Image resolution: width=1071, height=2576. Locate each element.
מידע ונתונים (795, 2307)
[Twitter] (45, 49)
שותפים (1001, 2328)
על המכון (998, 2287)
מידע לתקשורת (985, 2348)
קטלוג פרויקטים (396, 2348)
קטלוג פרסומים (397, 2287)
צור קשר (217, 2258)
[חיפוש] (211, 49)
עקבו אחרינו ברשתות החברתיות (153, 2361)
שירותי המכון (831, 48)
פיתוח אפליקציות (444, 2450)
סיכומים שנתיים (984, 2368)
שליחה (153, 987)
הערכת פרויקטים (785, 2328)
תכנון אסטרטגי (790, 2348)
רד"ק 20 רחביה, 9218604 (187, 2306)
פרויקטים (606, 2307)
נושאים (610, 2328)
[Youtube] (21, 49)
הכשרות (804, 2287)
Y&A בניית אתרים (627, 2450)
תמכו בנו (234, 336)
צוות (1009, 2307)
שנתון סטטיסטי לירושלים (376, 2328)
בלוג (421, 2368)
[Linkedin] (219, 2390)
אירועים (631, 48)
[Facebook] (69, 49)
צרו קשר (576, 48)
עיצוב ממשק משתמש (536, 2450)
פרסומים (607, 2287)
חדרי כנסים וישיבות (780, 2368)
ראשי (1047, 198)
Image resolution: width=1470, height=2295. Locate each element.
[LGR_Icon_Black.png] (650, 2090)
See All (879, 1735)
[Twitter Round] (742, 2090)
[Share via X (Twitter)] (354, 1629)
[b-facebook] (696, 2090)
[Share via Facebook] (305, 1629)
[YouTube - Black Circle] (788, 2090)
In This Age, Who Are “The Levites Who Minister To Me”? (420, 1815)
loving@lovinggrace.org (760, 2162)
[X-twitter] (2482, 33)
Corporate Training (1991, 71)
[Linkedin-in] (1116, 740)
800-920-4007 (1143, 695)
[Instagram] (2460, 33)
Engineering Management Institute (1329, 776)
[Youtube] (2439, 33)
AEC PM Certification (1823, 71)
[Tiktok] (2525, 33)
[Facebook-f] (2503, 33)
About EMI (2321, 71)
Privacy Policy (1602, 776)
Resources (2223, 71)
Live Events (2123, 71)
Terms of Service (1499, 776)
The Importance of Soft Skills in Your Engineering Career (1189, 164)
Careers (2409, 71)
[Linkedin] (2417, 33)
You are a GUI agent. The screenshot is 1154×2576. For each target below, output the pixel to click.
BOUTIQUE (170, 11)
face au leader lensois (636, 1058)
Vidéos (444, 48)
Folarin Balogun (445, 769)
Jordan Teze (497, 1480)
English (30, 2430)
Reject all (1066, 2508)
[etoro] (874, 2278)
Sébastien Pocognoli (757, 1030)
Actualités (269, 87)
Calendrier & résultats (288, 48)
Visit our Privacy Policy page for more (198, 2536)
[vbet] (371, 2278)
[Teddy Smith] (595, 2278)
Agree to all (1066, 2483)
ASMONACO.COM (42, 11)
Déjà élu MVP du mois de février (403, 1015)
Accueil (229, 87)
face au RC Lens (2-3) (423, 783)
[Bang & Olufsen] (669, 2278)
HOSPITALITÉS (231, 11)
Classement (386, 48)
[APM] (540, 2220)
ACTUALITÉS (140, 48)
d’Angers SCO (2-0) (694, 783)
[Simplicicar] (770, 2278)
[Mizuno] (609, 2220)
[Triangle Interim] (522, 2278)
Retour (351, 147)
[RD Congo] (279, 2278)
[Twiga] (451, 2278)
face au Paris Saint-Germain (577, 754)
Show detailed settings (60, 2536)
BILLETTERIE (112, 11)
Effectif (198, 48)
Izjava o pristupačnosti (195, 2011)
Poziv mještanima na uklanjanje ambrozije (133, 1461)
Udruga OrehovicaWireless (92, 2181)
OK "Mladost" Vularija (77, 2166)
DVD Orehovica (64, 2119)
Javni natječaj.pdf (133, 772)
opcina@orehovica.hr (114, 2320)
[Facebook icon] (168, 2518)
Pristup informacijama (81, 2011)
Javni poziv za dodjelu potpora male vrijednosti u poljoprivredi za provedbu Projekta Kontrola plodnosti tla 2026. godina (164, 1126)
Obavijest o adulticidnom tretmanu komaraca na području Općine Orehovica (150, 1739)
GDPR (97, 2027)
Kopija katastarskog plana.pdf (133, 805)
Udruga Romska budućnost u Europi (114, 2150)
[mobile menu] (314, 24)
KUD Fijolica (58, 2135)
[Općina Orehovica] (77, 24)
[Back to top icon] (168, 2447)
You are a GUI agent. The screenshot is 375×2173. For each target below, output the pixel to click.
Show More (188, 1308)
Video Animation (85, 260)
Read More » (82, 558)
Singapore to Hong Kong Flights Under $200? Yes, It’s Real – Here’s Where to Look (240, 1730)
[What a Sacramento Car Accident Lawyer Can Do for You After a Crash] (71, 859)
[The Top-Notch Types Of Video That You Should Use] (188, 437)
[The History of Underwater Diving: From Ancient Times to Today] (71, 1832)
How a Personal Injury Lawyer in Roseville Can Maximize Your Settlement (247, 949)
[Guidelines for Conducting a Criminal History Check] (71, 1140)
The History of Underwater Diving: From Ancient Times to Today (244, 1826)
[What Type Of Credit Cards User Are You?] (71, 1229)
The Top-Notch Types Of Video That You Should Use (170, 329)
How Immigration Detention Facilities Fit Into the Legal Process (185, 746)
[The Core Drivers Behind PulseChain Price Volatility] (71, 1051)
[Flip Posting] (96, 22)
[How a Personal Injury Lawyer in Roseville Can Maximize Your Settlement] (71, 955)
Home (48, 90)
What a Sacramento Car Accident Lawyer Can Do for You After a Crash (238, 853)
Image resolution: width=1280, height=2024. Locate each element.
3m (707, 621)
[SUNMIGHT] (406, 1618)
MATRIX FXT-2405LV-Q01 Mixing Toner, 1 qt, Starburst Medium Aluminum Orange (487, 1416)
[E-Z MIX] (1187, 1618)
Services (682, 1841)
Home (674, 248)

**Task description:** Look through the entries above and copy each line that has "Share" in it.

**Task output:**
[Share via X (Twitter)] (354, 1629)
[Share via Facebook] (305, 1629)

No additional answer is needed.